What you return must be every line below that includes the word "Policy".

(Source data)
Segment Open

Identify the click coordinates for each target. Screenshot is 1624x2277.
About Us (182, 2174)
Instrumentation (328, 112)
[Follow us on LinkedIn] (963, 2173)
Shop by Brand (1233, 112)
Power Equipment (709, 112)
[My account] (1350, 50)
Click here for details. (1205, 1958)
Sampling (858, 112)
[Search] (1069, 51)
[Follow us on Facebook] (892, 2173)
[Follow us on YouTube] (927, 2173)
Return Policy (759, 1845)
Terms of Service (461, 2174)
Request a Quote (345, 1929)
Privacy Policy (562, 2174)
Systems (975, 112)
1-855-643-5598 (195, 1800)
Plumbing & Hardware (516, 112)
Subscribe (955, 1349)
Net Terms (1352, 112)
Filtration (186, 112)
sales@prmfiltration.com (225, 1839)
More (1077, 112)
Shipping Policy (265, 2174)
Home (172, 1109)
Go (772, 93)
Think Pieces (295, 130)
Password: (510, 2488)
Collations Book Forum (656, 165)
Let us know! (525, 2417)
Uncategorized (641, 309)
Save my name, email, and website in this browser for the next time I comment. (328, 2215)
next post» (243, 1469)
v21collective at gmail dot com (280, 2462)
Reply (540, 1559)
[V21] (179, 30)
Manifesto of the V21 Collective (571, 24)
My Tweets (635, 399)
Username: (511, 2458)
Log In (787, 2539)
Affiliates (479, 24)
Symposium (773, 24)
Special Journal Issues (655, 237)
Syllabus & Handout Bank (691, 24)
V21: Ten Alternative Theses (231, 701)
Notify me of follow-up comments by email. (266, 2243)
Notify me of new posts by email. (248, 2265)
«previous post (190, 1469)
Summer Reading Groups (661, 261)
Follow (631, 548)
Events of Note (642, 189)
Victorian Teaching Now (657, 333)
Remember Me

Segment Closed

--- Exercise response ---
Return Policy (759, 1845)
Privacy Policy (562, 2174)
Shipping Policy (265, 2174)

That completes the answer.